The normal CA-125 level in postmenopausal women is <15 U/mL, which is significantly lower than in premenopausal women (20, 21). In a meta-analysis, Bedaiwy and Falcone reviewed the Medline database for studies about CA-125 performance in testing endometriosis. Most studies included in the meta-analysis accepted the value of 35 U/ml as a cut-off level for CA-125 serum concentration (22). In the current study, the preoperative serum cut-off level of CA-125 (37 U/ml) in premenopausal patients was slightly higher than postmenopausal patients (35 U/ml).

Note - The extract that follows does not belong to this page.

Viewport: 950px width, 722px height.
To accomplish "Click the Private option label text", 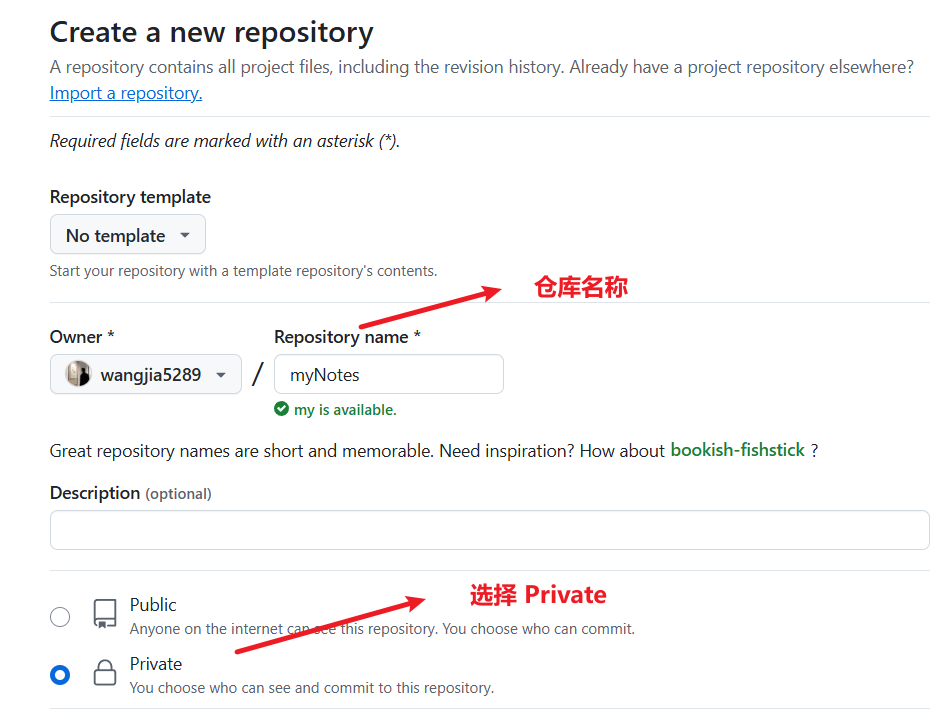I will click(156, 664).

The value is normal range for CA-125 concentration in postmenopausal patients. The sensitivity and specificity were 57%, 50% for premenopausal patients and 70% and 59% in the postmenopausal patients, respectively. The results of the Bedaiwy and Falcone meta-analysis showed that sensitivity of serum CA-125 was varied in a wide range from 24-94% (22). In a study, Szubert et al reported that the sensitivity of serum concentration of CA-125 in the diagnosis of disease was 68% reaching up to 91.67% for the diagnosis of advanced stages of endometriosis. Considerably, they have reported, the cut-off value in serum suggesting endometriosis with 68% sensitivity is 11 U/ml (7). Therefore, the best cut-off level was different for premenopausal or ≤50 years and menopausal or >50 years patients.

Conclusion

Preoperative serum CA-125 is an important predictor for patients with endometriosis and it should be taken into consideration when surgical management is suspected, especially if the stage of disease, lesion size and adhesion score are undertaken.

Acknowledgements

This article has been extracted from Dr. Dehshiri-Zadeh thesis under the supervision of Dr. Karimi-Zarchi and has been supported by Shahid Sadoughi University of Medical Sciences.

Note

This article extracted from M.D. thesis. (Najmeh Dehshiri-Zadeh)

Conflict of interest

There is no conflict of interest in this study.